Теперь без Матушки-настоятельницы мы не знаем, как нам быть, и, ожидая ответа на послание, отправленное епископу в Ренн, предоставлены самим себе. Наша беззаботная жизнь омрачена неизвестностью. Тело Матушки по-прежнему покоится в часовне в мерцании свечей, под курящимися кадилами, а лето нынче жаркое, воздух тяжек и смраден. Никаких вестей с материка не приходит, но мы знаем, путь в Ренн долог — дня четыре, не меньше. Словом, мы плывем по течению без руля и без ветрил, а руль нам так необходим: и прежде не слишком скованные порядком, теперь мы разболтались до крайности, до предела. Почти перестали молиться. Обязанности позабыты. Предаемся своим страстям: Антуана — обжорству, Маргерита — бутылке, Альфонсина, согнувшись в три погибели, так истово надраивает каменные полы, что стерла руки в кровь, пришлось ее, не выпускавшую из пальцев щетку, силой оттащить в келью. Иные рыдают без всякой причины. Иные отправились за две мили в деревню на розыски застрявших там бродячих актеров. Возвратились прошлой ночью поздно, слышала в нашем дортуаре их смех, жарко пахло вином и натешившейся плотью.

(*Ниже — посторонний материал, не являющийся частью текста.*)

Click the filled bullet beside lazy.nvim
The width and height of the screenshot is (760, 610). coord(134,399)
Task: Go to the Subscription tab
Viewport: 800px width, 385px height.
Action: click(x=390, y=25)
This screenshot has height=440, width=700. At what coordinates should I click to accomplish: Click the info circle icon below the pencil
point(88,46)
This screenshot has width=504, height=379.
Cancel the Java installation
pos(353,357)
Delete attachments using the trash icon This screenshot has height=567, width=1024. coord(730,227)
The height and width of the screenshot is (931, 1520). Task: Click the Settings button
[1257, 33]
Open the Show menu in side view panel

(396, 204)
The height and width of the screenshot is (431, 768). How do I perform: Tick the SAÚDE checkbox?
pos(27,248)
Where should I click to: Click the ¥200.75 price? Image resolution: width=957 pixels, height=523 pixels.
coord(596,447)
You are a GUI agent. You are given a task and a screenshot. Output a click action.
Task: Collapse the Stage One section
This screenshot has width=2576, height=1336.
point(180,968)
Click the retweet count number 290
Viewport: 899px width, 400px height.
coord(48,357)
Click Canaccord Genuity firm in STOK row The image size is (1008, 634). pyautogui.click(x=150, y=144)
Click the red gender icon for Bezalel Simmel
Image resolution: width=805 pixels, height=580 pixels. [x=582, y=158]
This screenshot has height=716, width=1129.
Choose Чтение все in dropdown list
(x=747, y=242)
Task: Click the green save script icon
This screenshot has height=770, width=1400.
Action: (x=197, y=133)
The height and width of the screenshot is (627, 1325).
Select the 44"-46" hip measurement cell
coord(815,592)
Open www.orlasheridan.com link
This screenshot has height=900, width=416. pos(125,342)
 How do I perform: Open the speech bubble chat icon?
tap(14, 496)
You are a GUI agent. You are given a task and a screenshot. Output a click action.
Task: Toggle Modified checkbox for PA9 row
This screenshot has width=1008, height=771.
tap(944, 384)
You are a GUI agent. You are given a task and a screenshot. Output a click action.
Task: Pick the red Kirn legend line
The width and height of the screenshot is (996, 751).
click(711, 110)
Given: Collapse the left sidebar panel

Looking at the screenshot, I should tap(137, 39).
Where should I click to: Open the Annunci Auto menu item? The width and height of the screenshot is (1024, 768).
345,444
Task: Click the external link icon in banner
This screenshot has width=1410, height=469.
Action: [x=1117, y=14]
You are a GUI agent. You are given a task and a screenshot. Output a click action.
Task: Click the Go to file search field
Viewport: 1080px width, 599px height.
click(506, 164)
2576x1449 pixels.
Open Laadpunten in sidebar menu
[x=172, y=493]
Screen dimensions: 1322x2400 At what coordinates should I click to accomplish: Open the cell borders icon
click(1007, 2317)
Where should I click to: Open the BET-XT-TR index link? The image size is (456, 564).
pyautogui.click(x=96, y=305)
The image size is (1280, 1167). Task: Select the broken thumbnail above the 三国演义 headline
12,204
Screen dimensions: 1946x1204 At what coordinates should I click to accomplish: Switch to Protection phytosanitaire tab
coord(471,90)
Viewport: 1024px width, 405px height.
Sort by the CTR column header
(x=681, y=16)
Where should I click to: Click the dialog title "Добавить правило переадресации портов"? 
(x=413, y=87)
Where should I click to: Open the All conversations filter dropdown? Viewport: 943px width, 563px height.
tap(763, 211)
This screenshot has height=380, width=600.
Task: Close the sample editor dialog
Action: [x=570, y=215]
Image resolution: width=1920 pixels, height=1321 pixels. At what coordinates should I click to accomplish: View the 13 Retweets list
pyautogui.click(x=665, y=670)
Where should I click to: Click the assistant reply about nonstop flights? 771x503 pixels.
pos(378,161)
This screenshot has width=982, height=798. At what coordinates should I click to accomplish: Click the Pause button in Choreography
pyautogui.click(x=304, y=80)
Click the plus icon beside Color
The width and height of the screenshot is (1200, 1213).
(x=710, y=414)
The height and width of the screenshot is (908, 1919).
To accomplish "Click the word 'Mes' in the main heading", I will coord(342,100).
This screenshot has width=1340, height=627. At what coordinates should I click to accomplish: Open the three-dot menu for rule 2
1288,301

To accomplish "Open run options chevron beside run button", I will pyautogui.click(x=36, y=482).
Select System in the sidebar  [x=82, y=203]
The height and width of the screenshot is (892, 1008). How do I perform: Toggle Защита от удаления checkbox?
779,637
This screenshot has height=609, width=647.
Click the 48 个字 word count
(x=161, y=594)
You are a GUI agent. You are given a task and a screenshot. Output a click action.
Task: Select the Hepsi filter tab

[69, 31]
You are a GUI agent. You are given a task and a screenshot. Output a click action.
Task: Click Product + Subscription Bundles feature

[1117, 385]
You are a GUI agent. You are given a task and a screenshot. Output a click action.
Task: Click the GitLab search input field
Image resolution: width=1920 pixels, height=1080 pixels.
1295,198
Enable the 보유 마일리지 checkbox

Внешне мало что поменялось. Я по-прежнему вся в трудах. Пестую свои травы, веду дневник, прогуливаюсь с Флер к причалу, меняю в часовне свечки рядом с нашей бедной усопшей. Нынче утром одна в молчании я вознесла молитву на свой лад, непозолоченным святым в их нишах. Но тревога во мне с каждым днем нарастает. Не забылось предчувствие, всколыхнувшееся в тот день, когда нас посетили актеры.